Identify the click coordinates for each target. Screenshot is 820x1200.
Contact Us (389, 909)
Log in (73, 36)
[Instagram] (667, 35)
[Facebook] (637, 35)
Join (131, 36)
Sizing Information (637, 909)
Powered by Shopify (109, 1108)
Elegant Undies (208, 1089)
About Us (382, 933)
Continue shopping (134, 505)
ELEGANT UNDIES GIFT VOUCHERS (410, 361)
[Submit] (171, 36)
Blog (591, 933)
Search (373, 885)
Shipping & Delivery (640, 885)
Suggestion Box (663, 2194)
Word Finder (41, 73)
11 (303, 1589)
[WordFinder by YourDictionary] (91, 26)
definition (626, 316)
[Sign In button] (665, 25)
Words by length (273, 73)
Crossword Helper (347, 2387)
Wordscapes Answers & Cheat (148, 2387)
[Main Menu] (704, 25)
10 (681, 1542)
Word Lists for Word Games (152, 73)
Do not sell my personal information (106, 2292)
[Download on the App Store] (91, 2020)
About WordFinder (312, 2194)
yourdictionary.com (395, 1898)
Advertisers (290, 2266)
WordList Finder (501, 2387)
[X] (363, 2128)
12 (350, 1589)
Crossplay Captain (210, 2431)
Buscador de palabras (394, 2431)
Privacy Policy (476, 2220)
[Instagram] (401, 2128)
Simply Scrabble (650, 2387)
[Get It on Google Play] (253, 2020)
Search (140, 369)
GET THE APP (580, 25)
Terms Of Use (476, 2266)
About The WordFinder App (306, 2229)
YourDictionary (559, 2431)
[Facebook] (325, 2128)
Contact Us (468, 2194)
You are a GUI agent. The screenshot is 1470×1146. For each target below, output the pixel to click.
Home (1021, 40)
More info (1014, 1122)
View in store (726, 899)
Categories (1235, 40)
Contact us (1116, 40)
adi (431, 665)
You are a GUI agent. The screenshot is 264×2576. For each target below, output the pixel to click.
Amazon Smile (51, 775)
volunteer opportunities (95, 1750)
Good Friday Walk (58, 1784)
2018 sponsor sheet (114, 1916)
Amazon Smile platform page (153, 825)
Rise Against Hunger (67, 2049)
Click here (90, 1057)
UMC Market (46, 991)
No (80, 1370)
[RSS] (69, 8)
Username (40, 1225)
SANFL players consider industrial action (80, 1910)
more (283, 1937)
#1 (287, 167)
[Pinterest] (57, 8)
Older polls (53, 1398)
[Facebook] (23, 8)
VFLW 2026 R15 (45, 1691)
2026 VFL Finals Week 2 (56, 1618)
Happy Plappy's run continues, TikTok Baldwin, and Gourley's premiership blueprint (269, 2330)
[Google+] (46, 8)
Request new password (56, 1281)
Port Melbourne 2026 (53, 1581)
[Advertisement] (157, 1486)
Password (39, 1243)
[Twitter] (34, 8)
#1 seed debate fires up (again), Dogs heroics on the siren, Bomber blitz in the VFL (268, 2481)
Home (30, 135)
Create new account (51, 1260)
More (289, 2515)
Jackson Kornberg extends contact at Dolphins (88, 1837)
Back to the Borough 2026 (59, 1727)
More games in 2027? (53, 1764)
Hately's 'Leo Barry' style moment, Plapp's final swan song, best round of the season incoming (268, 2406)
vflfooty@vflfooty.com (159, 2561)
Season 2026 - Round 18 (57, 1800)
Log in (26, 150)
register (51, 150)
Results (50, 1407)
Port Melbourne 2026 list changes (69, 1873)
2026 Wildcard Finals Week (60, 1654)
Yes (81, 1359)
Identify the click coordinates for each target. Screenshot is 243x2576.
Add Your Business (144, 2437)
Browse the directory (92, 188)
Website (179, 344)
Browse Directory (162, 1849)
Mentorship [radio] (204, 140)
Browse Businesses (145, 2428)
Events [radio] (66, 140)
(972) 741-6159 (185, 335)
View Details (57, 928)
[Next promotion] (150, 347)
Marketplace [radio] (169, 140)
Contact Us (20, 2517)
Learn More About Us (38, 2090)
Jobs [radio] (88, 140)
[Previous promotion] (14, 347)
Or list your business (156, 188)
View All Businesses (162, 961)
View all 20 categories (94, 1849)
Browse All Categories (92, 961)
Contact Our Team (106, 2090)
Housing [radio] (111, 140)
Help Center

* * * *

**TASK TO CARRY OUT:** Transcribe each entry word for word.

**SOLUTION TO THIS PROBLEM:**
Identify the click coordinates for each target. Screenshot is 820x1200.
Contact Us (389, 909)
Log in (73, 36)
[Instagram] (667, 35)
[Facebook] (637, 35)
Join (131, 36)
Sizing Information (637, 909)
Powered by Shopify (109, 1108)
Elegant Undies (208, 1089)
About Us (382, 933)
Continue shopping (134, 505)
ELEGANT UNDIES GIFT VOUCHERS (410, 361)
[Submit] (171, 36)
Blog (591, 933)
Search (373, 885)
Shipping & Delivery (640, 885)
Suggestion Box (663, 2194)
Word Finder (41, 73)
11 (303, 1589)
[WordFinder by YourDictionary] (91, 26)
definition (626, 316)
[Sign In button] (665, 25)
Words by length (273, 73)
Crossword Helper (347, 2387)
Wordscapes Answers & Cheat (148, 2387)
[Main Menu] (704, 25)
10 (681, 1542)
Word Lists for Word Games (152, 73)
Do not sell my personal information (106, 2292)
[Download on the App Store] (91, 2020)
About WordFinder (312, 2194)
yourdictionary.com (395, 1898)
Advertisers (290, 2266)
WordList Finder (501, 2387)
[X] (363, 2128)
12 (350, 1589)
Crossplay Captain (210, 2431)
Buscador de palabras (394, 2431)
Privacy Policy (476, 2220)
[Instagram] (401, 2128)
Simply Scrabble (650, 2387)
[Get It on Google Play] (253, 2020)
Search (140, 369)
GET THE APP (580, 25)
Terms Of Use (476, 2266)
About The WordFinder App (306, 2229)
YourDictionary (559, 2431)
[Facebook] (325, 2128)
Contact Us (468, 2194)
You are a GUI agent. The screenshot is 1470×1146. For each target below, output the pixel to click.
Home (1021, 40)
More info (1014, 1122)
View in store (726, 899)
Categories (1235, 40)
Contact us (1116, 40)
adi (431, 665)
You are a GUI agent. The screenshot is 264×2576. For each target below, output the pixel to click.
Amazon Smile (51, 775)
volunteer opportunities (95, 1750)
Good Friday Walk (58, 1784)
2018 sponsor sheet (114, 1916)
Amazon Smile platform page (153, 825)
Rise Against Hunger (67, 2049)
Click here (90, 1057)
UMC Market (46, 991)
No (80, 1370)
[RSS] (69, 8)
Username (40, 1225)
SANFL players consider industrial action (80, 1910)
more (283, 1937)
#1 (287, 167)
[Pinterest] (57, 8)
Older polls (53, 1398)
[Facebook] (23, 8)
VFLW 2026 R15 (45, 1691)
2026 VFL Finals Week 2 (56, 1618)
Happy Plappy's run continues, TikTok Baldwin, and Gourley's premiership blueprint (269, 2330)
[Google+] (46, 8)
Request new password (56, 1281)
Port Melbourne 2026 (53, 1581)
[Advertisement] (157, 1486)
Password (39, 1243)
[Twitter] (34, 8)
#1 seed debate fires up (again), Dogs heroics on the siren, Bomber blitz in the VFL (268, 2481)
Home (30, 135)
Create new account (51, 1260)
More (289, 2515)
Jackson Kornberg extends contact at Dolphins (88, 1837)
Back to the Borough 2026 (59, 1727)
More games in 2027? (53, 1764)
Hately's 'Leo Barry' style moment, Plapp's final swan song, best round of the season incoming (268, 2406)
vflfooty@vflfooty.com (159, 2561)
Season 2026 - Round 18 (57, 1800)
Log in (26, 150)
register (51, 150)
Results (50, 1407)
Port Melbourne 2026 list changes (69, 1873)
2026 Wildcard Finals Week (60, 1654)
Yes (81, 1359)
Identify the click coordinates for each target. Screenshot is 243x2576.
Add Your Business (144, 2437)
Browse the directory (92, 188)
Website (179, 344)
Browse Directory (162, 1849)
Mentorship [radio] (204, 140)
Browse Businesses (145, 2428)
Events [radio] (66, 140)
(972) 741-6159 (185, 335)
View Details (57, 928)
[Next promotion] (150, 347)
Marketplace [radio] (169, 140)
Contact Us (20, 2517)
Learn More About Us (38, 2090)
Jobs [radio] (88, 140)
[Previous promotion] (14, 347)
Or list your business (156, 188)
View All Businesses (162, 961)
View all 20 categories (94, 1849)
Browse All Categories (92, 961)
Contact Our Team (106, 2090)
Housing [radio] (111, 140)
Help Center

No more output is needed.